> [Selection]
====

With dileptonMVAreco_bTagWPs set to more than one, each variable has the working point appended to the end and is saved for each working point.

variables from dilepton classification BDT

variable definition
dileptonClassifBDT BDT output for the event if in the ${\geq 4j \geq 4b}$ or ${\geq 4j3b}$ region
dileptonClassifBDT_noReco BDT output for the event if in the ${\geq 4j \geq 4b}$ or ${\geq 4j3b}$ region for the BDT not using reco. variables

variables used as input to dilepton classification BDT

variable definition
dEtabb_Avg average ${\Delta\eta}$ between two ${b}$ jets
dRbb_MaxPt ${\Delta R}$ of the two ${b}$ jets with max ${p_{T}}$
Mbb_HiggsMass mass of two ${b}$ jets closest to Higgs mass (125 GeV)

====

> [Supplied material]
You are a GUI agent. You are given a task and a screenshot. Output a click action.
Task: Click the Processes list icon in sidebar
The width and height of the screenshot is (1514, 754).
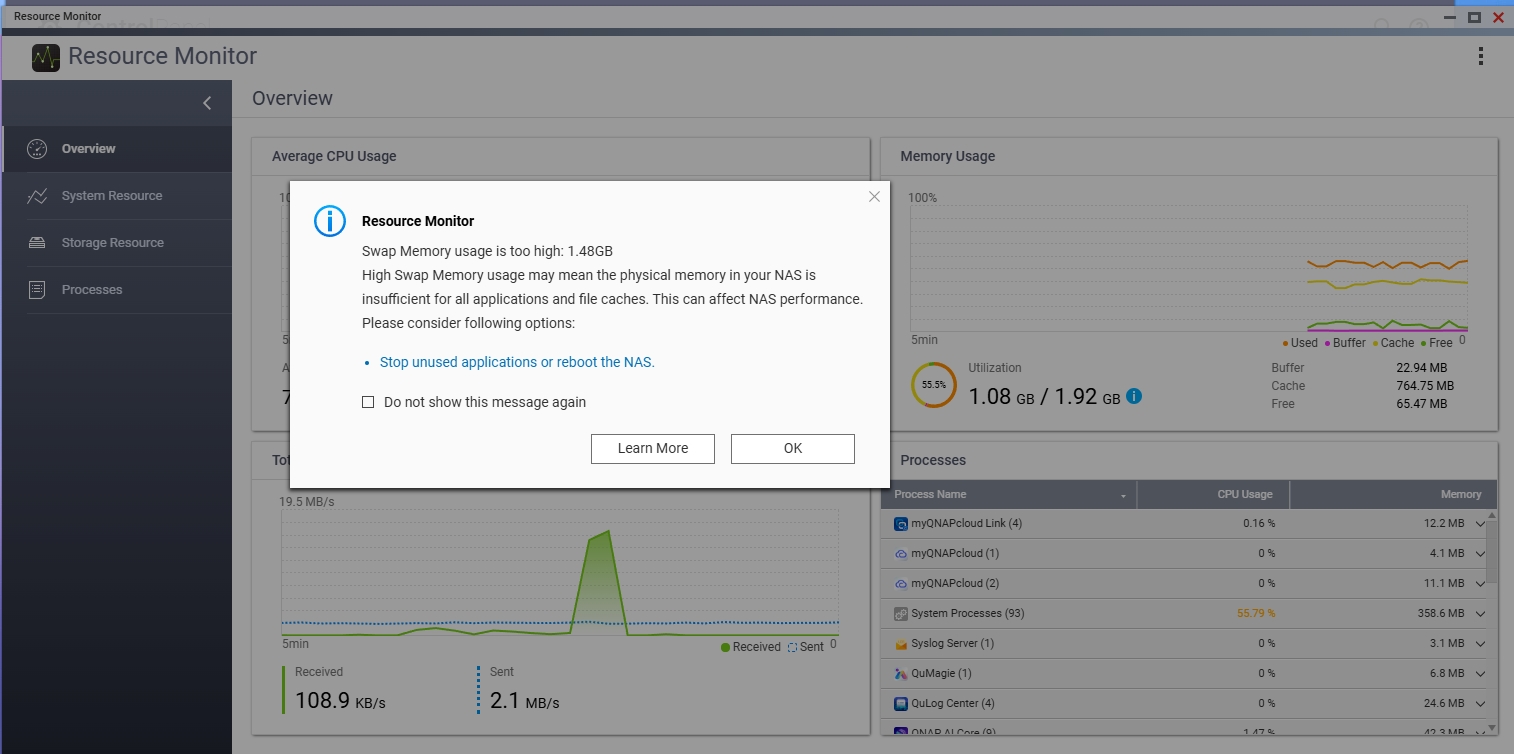coord(37,290)
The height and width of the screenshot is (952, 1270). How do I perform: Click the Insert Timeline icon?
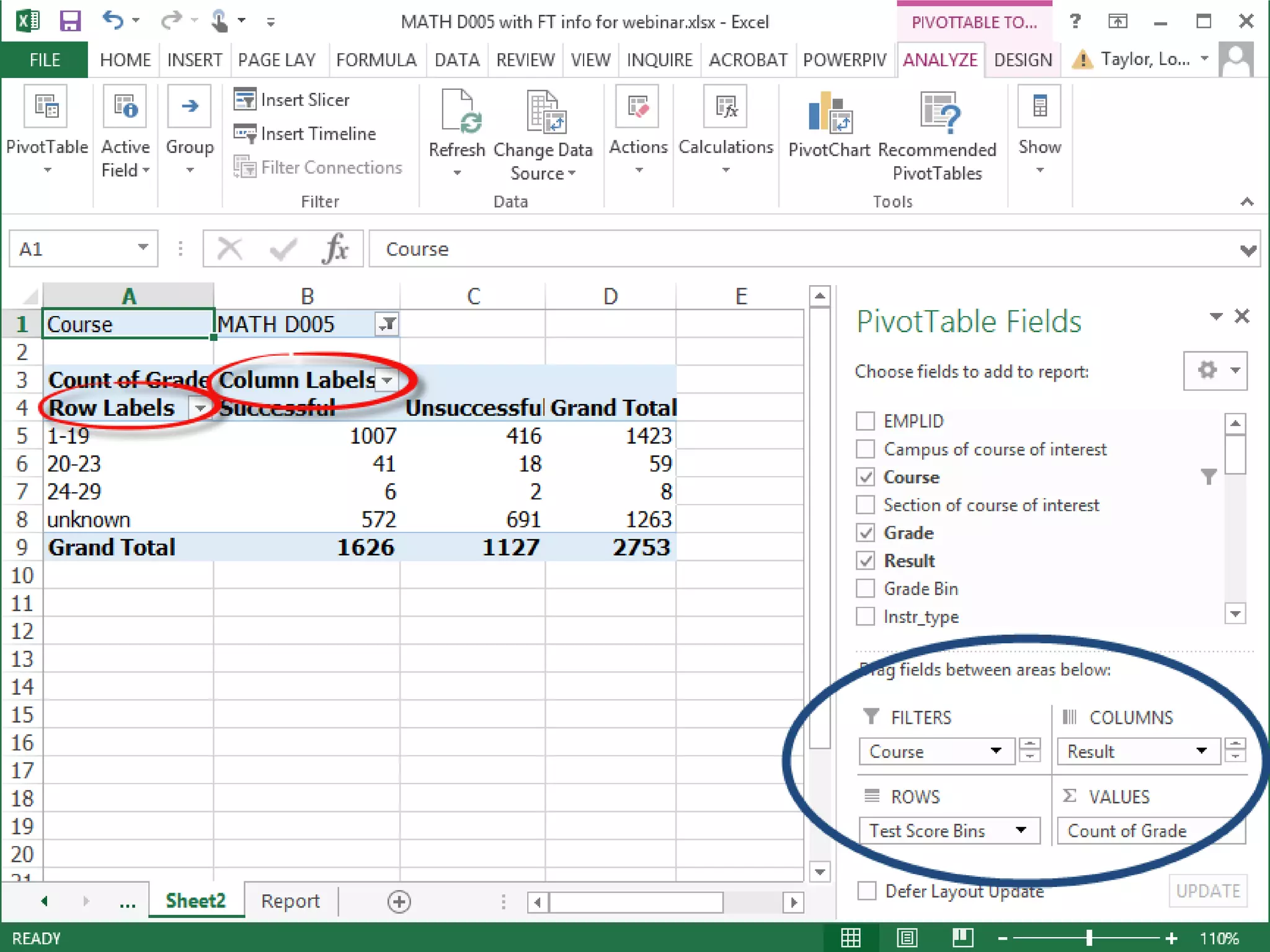[244, 133]
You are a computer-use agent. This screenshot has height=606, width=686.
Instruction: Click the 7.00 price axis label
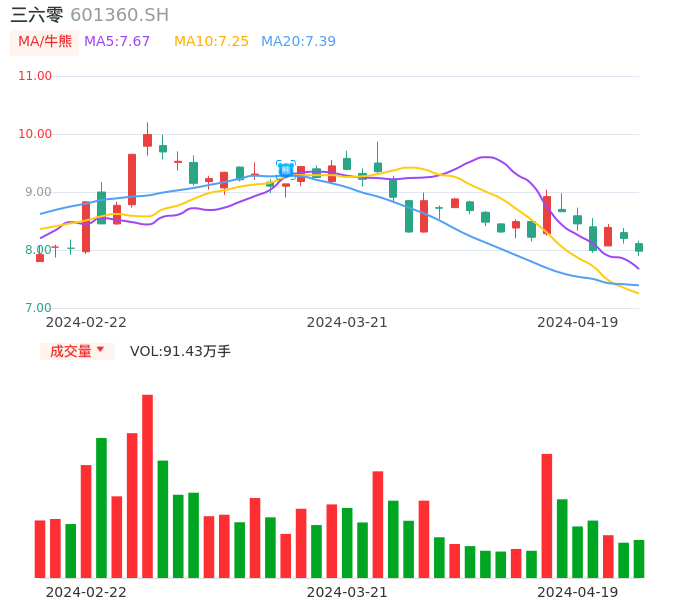click(38, 308)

====

In the BDT variable text, what does the variable Mbb_HiggsMass represent? The lines that come after the BDT variable text are separate material.

It is the mass of the two b jets closest to the Higgs mass (125 GeV).